Since the earliest cave drawings, the silent and visual language of art has been a vehicle contrived by man for two purposes; to express themselves in some more or less permanent medium, and to describe and communicate with others about what they have seen, or imagined.

It would be impossible to depict anything “just like it is,” for there’s far more than can be seen or even comprehended. We humans do have limited visual and mental capabilities and, because of realities’ vastness, profusion, diversity and complexity, we painters must make choices about what we depict and how we describe it.

We call what we do Fine Art because it is, literally a refining process. As we paint, our goal is to clarify, intensify, and interpret the meaning of reality, specifically, as we ourselves perceive it. In other words, Fine Art is a show and tell process with the telling, by far, being the most important element.
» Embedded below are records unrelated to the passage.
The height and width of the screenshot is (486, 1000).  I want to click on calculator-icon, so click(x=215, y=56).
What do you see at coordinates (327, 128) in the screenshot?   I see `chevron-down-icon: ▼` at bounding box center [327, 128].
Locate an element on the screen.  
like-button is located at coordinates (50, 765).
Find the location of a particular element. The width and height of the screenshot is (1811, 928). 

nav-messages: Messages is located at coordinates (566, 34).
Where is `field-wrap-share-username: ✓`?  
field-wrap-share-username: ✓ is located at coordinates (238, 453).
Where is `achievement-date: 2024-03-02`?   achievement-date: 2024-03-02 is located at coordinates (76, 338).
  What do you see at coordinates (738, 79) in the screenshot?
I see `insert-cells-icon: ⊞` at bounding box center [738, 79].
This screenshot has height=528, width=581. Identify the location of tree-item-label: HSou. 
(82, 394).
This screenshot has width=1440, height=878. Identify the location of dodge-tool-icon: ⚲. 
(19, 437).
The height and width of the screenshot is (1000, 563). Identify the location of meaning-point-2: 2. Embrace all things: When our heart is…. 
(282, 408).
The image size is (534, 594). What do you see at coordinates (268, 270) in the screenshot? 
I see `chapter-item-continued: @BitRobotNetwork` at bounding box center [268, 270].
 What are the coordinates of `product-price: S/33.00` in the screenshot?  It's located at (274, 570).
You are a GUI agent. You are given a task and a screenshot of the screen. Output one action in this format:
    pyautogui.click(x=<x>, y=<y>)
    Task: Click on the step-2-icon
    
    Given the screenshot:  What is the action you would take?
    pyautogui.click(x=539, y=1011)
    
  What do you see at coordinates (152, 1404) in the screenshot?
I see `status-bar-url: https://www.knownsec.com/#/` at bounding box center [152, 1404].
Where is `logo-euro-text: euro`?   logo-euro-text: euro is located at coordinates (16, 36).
Consider this; anything ever created or produce by man began with a thought, an idea. Every application of paint to canvas or paper is preceded by a thought and followed by another. We artists must listen to our own inner voices, follow hunches and intuition and trust our judgments. Creativity begins where the artist departs from strict imitations of his subject and imposes a rhythm (or order) of his own creation, according to his own observations and sense of fitness. We must paint by feeling, not formula.

The power, beauty, and success of our work depends entirely on the decisions we’ve made or neglected to make, as we relate one line to another, one shape to another, one value or edge to another, or one delicious color to another. If we merely attempt to describe things “just as they are,” changing nothing, adding nothing, we unfortunately may obliterate the one thing that could possibly make it a work of art, our personal choices. We must show people more than what they already see. What they cannot see, when looking at your actual subject, are your unique perceptions. That’s what Fine Art is all about.

Albert Einstein said “Imagination is more important than knowledge, for knowledge is limited to all we know and understand, while imagination embraces the entire world, and all there ever will be to know and understand.”

Use your imagination at the easel, and express yourself – you are your greatest asset.